Recruiting efforts will continue next week at the NYU Institute on State and Local Taxation.
Survey Time: Model Sales Tax Nexus Statute Goes to the States
The Executive Committee voted to send its Model Sales and Use Tax Nexus Statute to a Bylaw Survey VII study, which gauges state interest in enacting the model. This is the next procedural hurdle to overcome before the proposed statute is adopted by the MTC. In effect, Bylaw VII surveys are a way for the MTC to portend the adoption of a recommendation by the Executive Committee. A Bylaw VII survey is a poll of the MTC member states regarding whether they would “consider adopting” a draft proposal relating to uniform or compatible tax laws, regulations or administrative practices—not whether they will, in fact, adopt the proposal. Should a majority of the MTC member states polled report that they would consider adopting the draft proposal, the proposal is referred to the MTC for possible adoption as a uniformity recommendation.
The Model Sales Tax Nexus Statute articulates several ways in which a remote seller is deemed “engaged in business” in a state in which it is not physically present. The statute extends the U.S. Supreme Court’s holdings in Tyler Pipe v. Washington, 483 U.S. 232 (1987), and Script v. Carson, 362 U.S. 207 (1960)—which held that activities by in-state representatives can attribute nexus to the out-of-state party—to activities conducted through the Internet. With states continuing to express dissatisfaction with the U.S. Supreme Court’s current sales tax jurisprudence, states are looking for new ways to chip away at the physical presence requirement upheld in Quill Corp. v.

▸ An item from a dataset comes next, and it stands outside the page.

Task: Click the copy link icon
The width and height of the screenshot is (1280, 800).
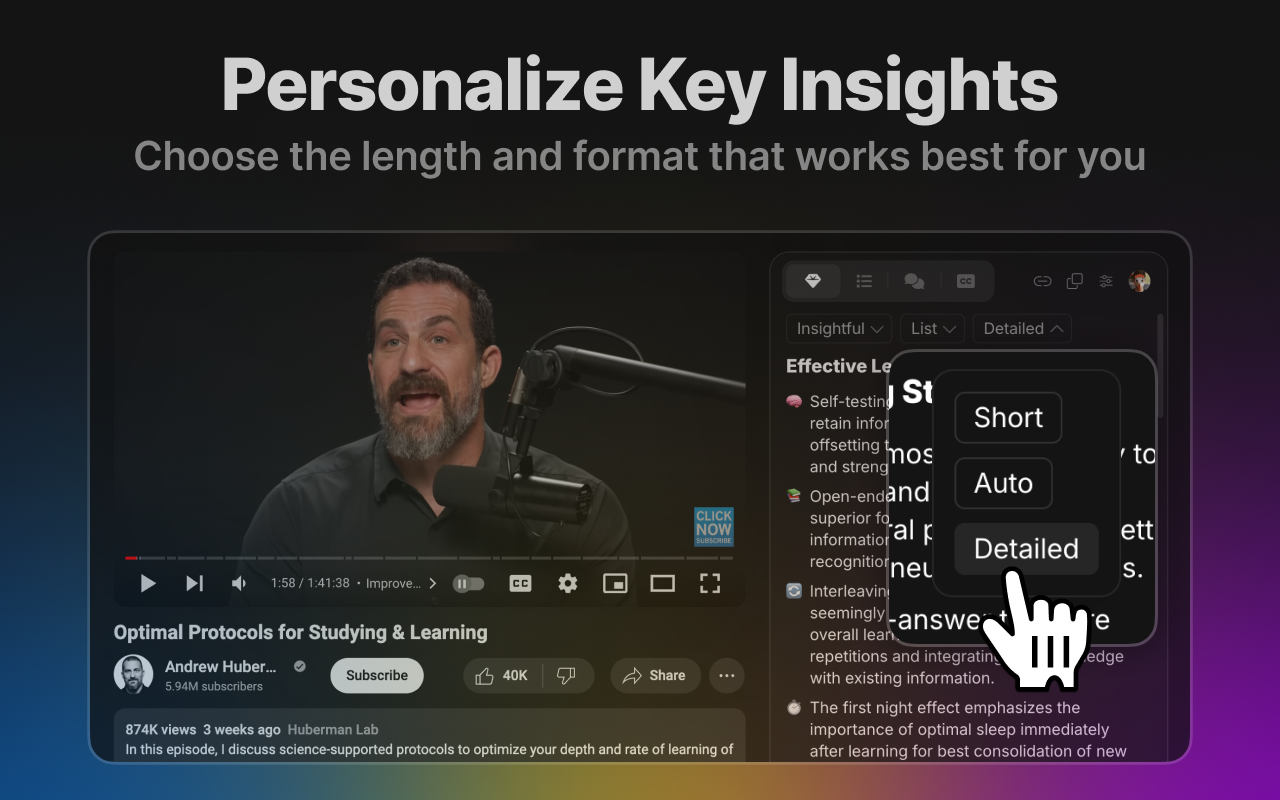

North Dakota, 504 U.S. 298 (1992). The Model Sales Tax Nexus Statute could be another way of doing so, and the Executive Committee specifically noted that some states have expressed a desire to use the model in that fashion.
If a majority of the states indicate that they would consider adopting this provision, the Model Sales Tax Nexus Statute would likely go before the Executive Committee for a final vote at the July 2016 meeting.

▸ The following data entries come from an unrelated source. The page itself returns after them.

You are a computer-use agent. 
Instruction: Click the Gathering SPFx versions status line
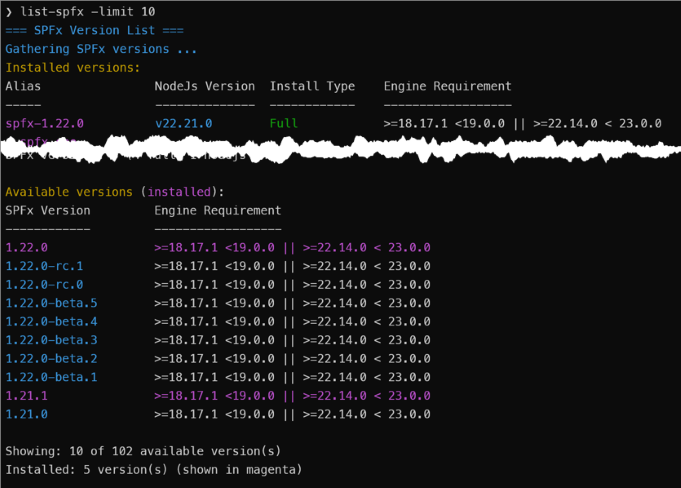[101, 49]
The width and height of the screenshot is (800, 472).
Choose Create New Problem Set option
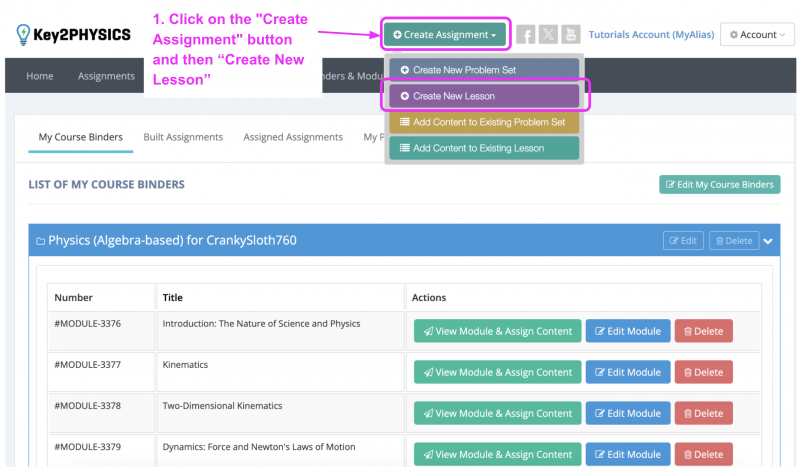click(484, 70)
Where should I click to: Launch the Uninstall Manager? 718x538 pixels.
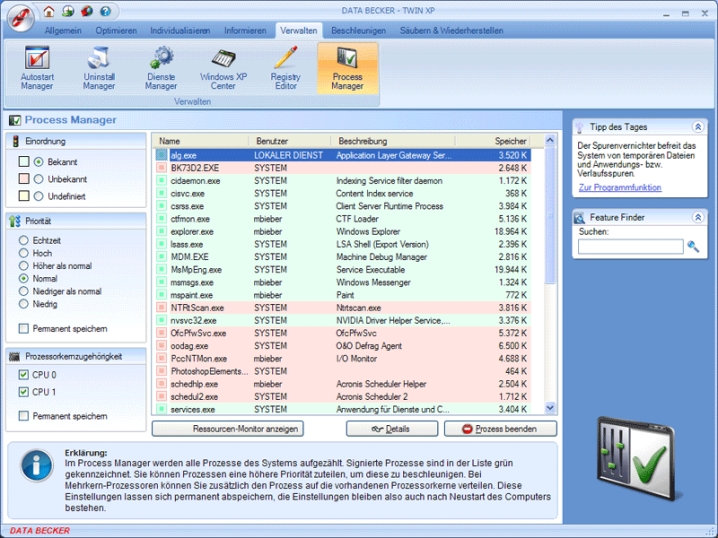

Almost There: Uniformity Committee Completes Draft of Market Sourcing Regulations, Set to Enter Public Comment Phase
Yesterday, the MTC’s Uniformity Committee approved draft market-based sourcing regulations and definitions. Since November 5, 2014, a working group with representatives from across the nation has met weekly to discuss and draft a model market-based sourcing regulation to implement changes to the sourcing of sales other than sales of tangible property under Article IV, Section 17 of the Multistate Tax Compact. The working group used Massachusetts market-based sourcing regulation (830 CMR 63.38.1) as a starting point for draft language and discussion points. After more than a year of meetings, the Uniformity Committee completed and approved the draft market-based sourcing rules and definitions.
Although the Uniformity Committee has completed the draft, the process for finalizing the draft is far from over. Importantly, the MTC must provide a 30-day notice for public comment on the regulations before the Executive Committee can approve the regulations. The Executive Committee does not meet in person again until May 2016. Matson determined that the most efficient way to meet the procedural hurdles to vote on the regulation when the MTC convenes its annual meeting in July 2016 is to finalize the time for public hearing and comment via a teleconference in early 2016. When the period is finalized and announced, the public can submit comments regarding the draft regulations.